Nautica is selling a line of athletic shoes retailing from $60 to $95. The market is tempting because sneakers are a low-tech product made in low-wage Far East factories and carry high margins. But it's a business where marketing is all, or nearly all, and Nike, Reebok, L.A. Gear, Fila, Converse and Adidas are master marketers. Nevertheless, David Chu, Nautica's founder and chief designer, thinks he has a shot. "When you have a large market," he says, "there's always room for a new idea."
To cut through the sneaker clutter, Nautica has signed Glen Rice, forward for the Charlotte Hornets, to a three-year endorsement deal estimated at $2 million. Rice won't turn Nautica, which sells khakis and primary-colored polos, into an athletic powerhouse like Nike, but it buys the company some credibility. Nautica's footwear line is selling through 600 Foot Locker stores and in department stores that carry the company's clothes.
Nautica is joining the sneaker scrum through a fairly straightforward licensing deal. The new shoes will bear the Nautica name but will have very little of Nautica's money behind it. Genesco Inc., the 73-year-old Nashville footwear manufacturer and retailer (sales: $461 million) that makes Johnston & Murphy shoes, will bear all the manufacturing and distribution costs.
Flat feet
Flat feet Fashion companies are flooding the footwear market, but sales growth has stalled.
*Excludes hiking noots and sports sandals. Source: Footwear Market Guide.
For every pair of Nautica shoes that retails at $95, Nautica pockets about $2.85, based on the wholesale cost of the shoes.
Say this for David Chu, 42: He knows the value of the Nautica name. He started Nautica in 1983 after deciding not to follow his father into the Chinese restaurant business. Chu took some courses at New York City's Fashion Institute of Technology, then set out on his own to design colorfulbut tough and functionalmen's outerwear. A year later he sold his outfit to Harvey Sanders' State-O-Maine, Inc. clothing company (Forbes, Nov. 25, 1991). The merged company took the Nautica name in 1993, with Sanders, now 47, as chairman and chief executive, and Chu as executive vice president and head of design.

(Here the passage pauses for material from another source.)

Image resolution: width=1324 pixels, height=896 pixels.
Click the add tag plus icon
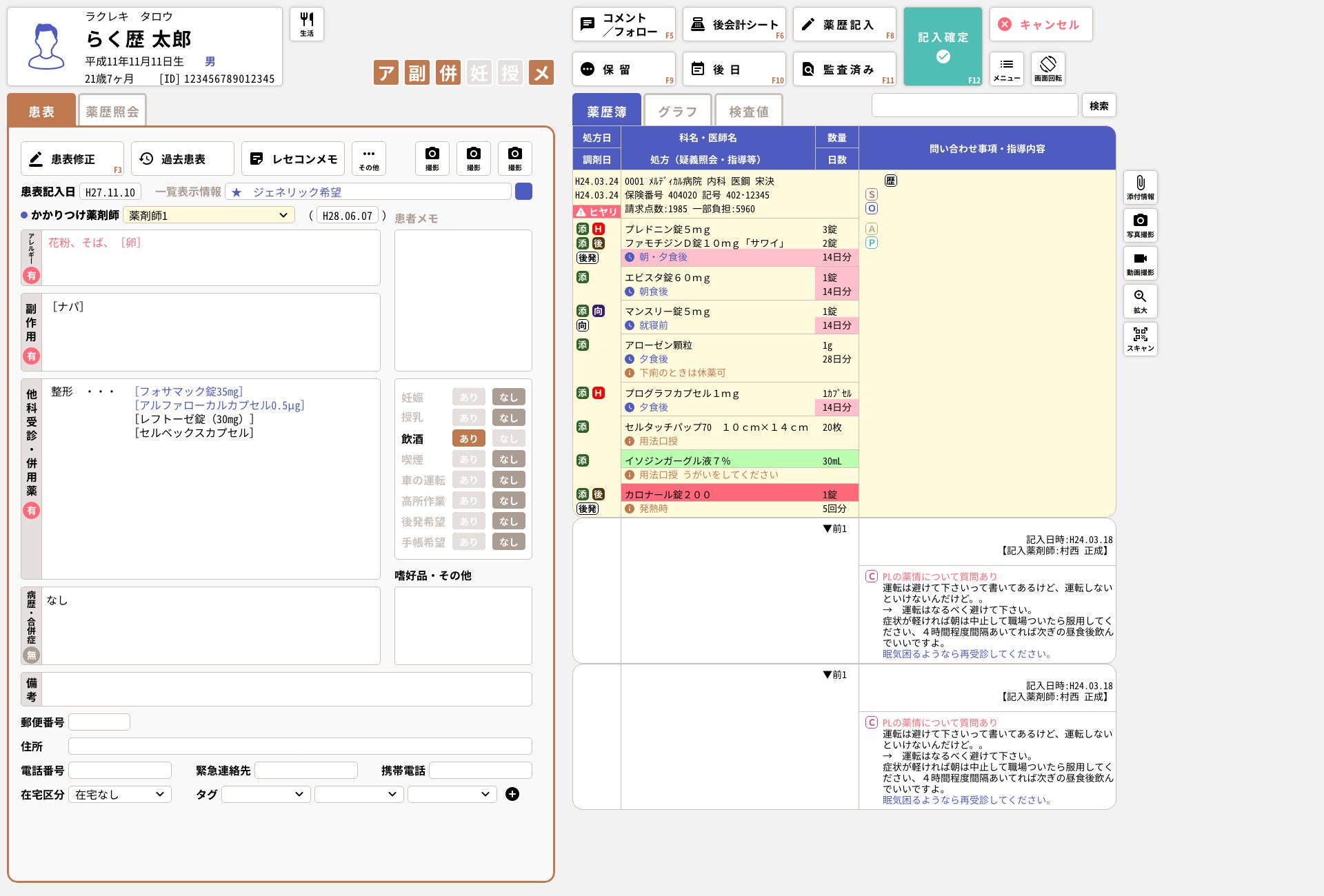[x=512, y=794]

It has been a profitable partnership. From 1992 to 1997, the company's revenues and net income grew from $121 million to $387 million and $8 million to $44 million, respectively. With little debt and relatively small amounts of fixed capital, Nautica last year earned 23% on shareholders' equity. The company has made both men rich. Chu owns 3.9% of Nautica, worth about $45 million. Sanders owns 11%, worth about $131 million.

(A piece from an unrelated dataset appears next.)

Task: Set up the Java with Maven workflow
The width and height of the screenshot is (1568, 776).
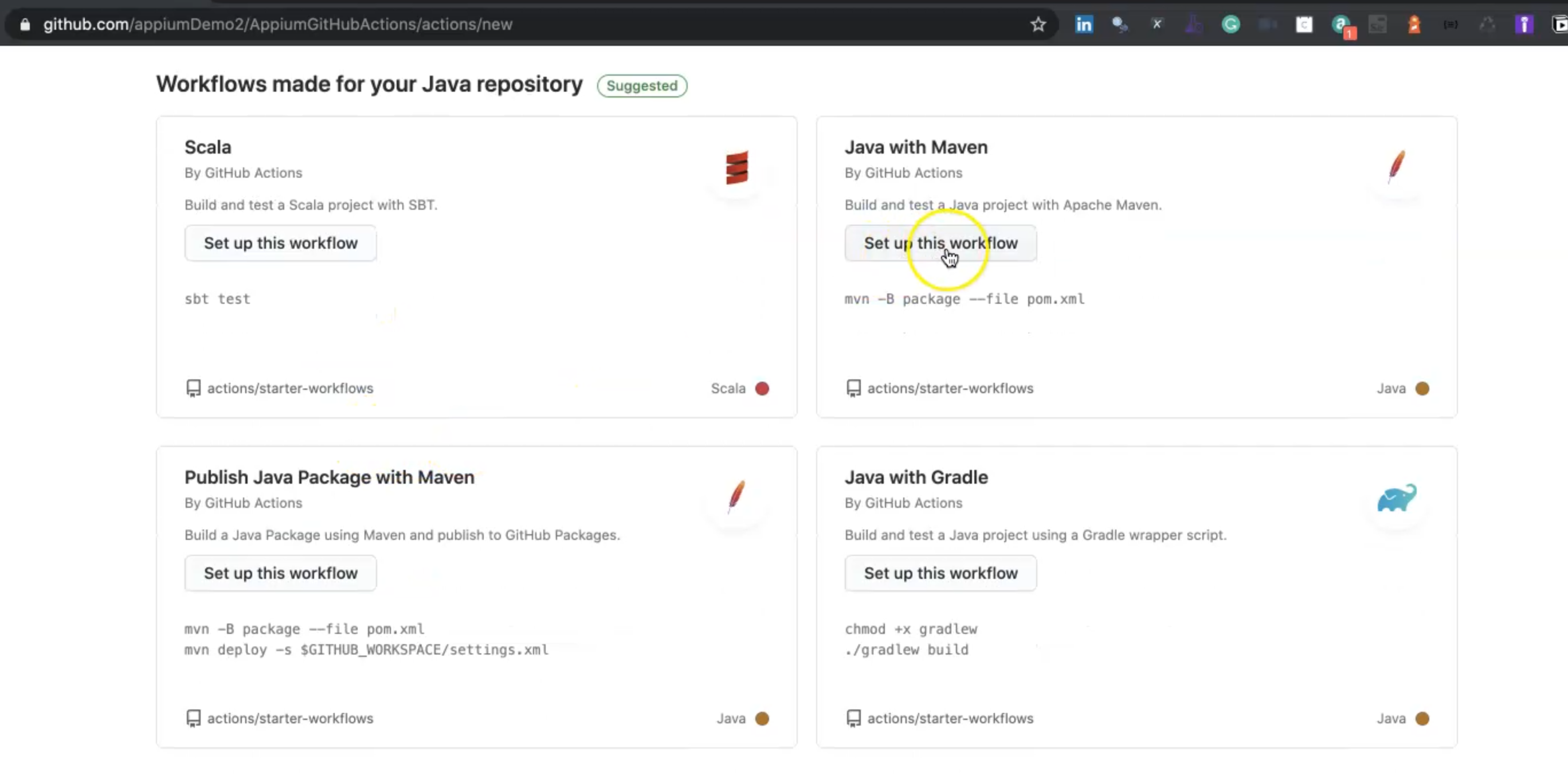Action: (x=940, y=243)
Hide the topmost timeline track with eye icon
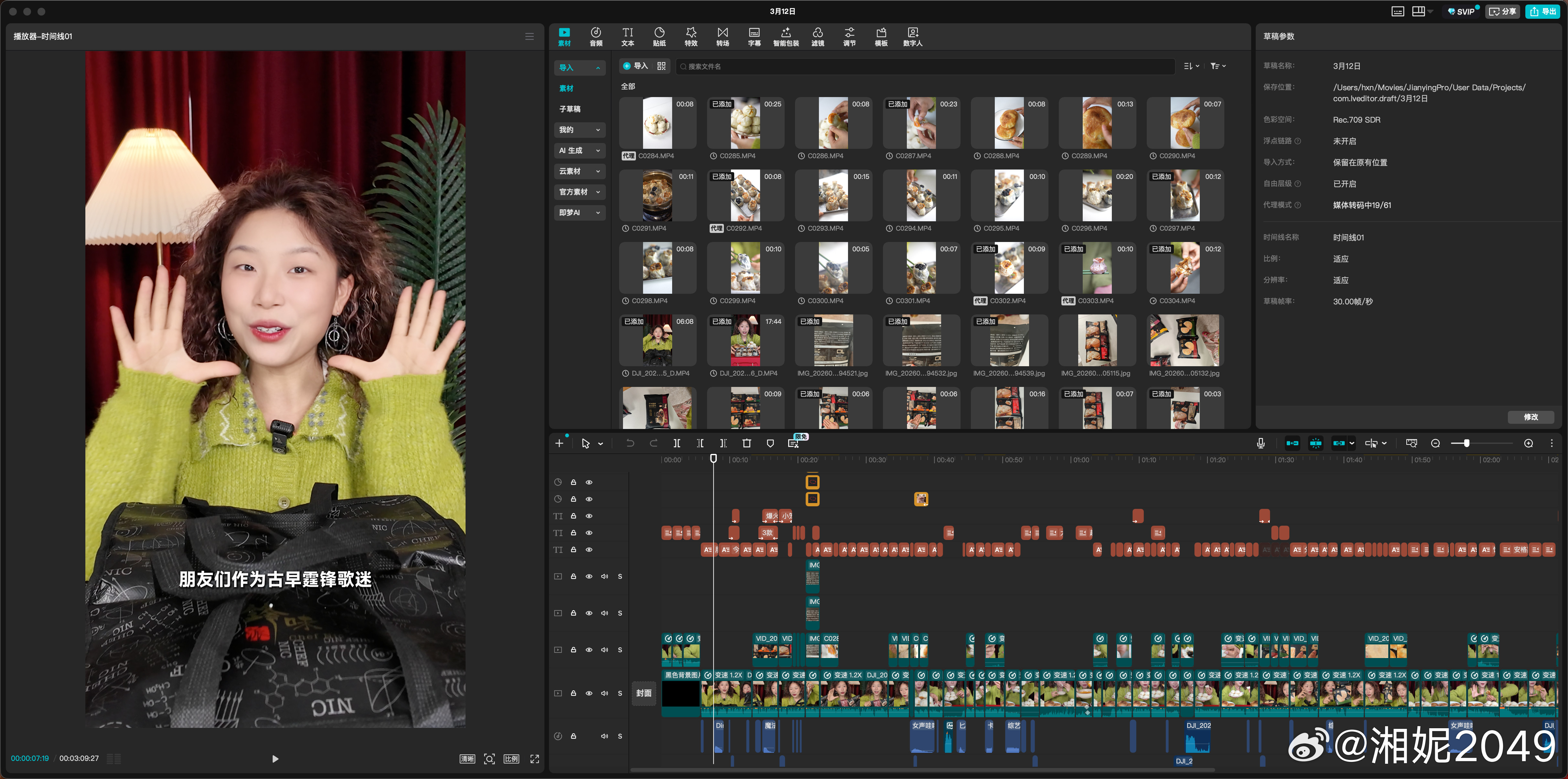Viewport: 1568px width, 779px height. 589,482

If Chu and Sanders expect their sneaker business to further enhance their wealth, they will need to hustle. The business is getting crowded. Tommy Hilfiger has licensed its name to an athletic shoe produced by Stride Rite Corp. Ralph Lauren's Polo is teaming up with Reebok/Rockport. Sunglasses-maker Oakley, Inc. plans to introduce a line of sneakers in 1998.